Two days ago, my smartphone started to misbehave: The notification bar didn't show notifications anymore and the home and recent button were not working anymore.
Google revealed a known Marshmallow-Bug that apparently hit a couple of users before. Since LineageOS is not officially supporting my S7 anymore, I also didn't got updates and the discussed workaround was not working for me. So, I got stuck with a partly working smartphone.
I decided to give a manual update to a unofficial ROM a try. The phone is in no acceptable state and I got desperate so this justified this approach. OF course, flashing a ROM is always dangerous - so before, I was backing up most of my important phone data. When flashing a ROM, always expect that your phone ends up bricked.
Because, of course, that's exactly what happened.
It took me a hell lot of time to get the phone working again, and I could also restore some of the saved apps by transferring the data/app folder back to the phone but in the end I learned two things
- If you are using 2-factor authentication (and you should!) your phone gets as important as your house keys.
- If you loose your primary smartphone it has practically the same implications as loosing your house keys: You lock yourself out.
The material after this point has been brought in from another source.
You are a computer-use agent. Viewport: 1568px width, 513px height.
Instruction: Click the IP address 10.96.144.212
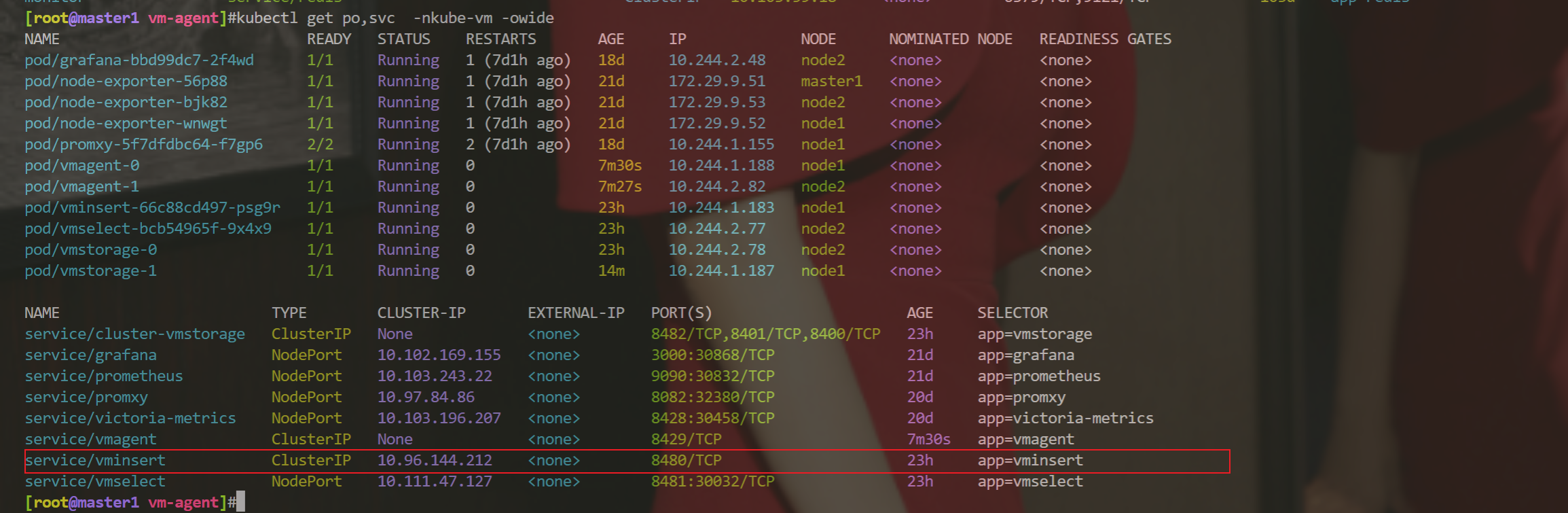click(435, 461)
When configuring my newly flashed smartphone I wanted to restore as much as possible from my Google Account. The problem is, that Google rightfully requires a second factor to login - and your Authenticator with your one-time passwords went bye-bye. I only have a USB-Hardware token without NFC, so that's also not an option and sending a confirmation SMS to the smartphone that your just want to reinstall is also not gonna work. I luckily had a second phone number that I could use to verify. Pew ....
Own a backup smartphone
Lesson learned: Your smartphone is a key. And because it's complicated software (and will inevitably break at some point) always have a spare key.
I think the way to go is to get an refurbished backup smartphone, where the most crucial apps are installed or mirrored. Apps like OTP-Authenticators and Online-Bank-Verificators. One backup phone per household should be sufficient, so everyone has their own user on the same phone. This phone gets then stored somewhere safe and is allows you to authenticate/verify in the (hopefully never occurring) case, something happens to your first one.
I got lucky because I could make a backup of my misbehaving phone beforehand. I'm just imagining what would happened, if my phone would be lost or stolen without having a recent backup. Here goes your day re-configuring every OTP-password and every stupid second-factor app ... When was the again last time you copied your contacts away?
Learn from your mistakes
Situations like this are very inconvenient but they shows you the weak-points of your daily drivers and your workflow. I learned to have a backup phone, because I rely on it as a second factor on a daily basis. I also learned that I need to harden my backup strategies because some things got lost during the process.
Learn from your mistakes and mitigate the damage. That's probably one of the most important survival lessons, applicable in the analog and in the digital world.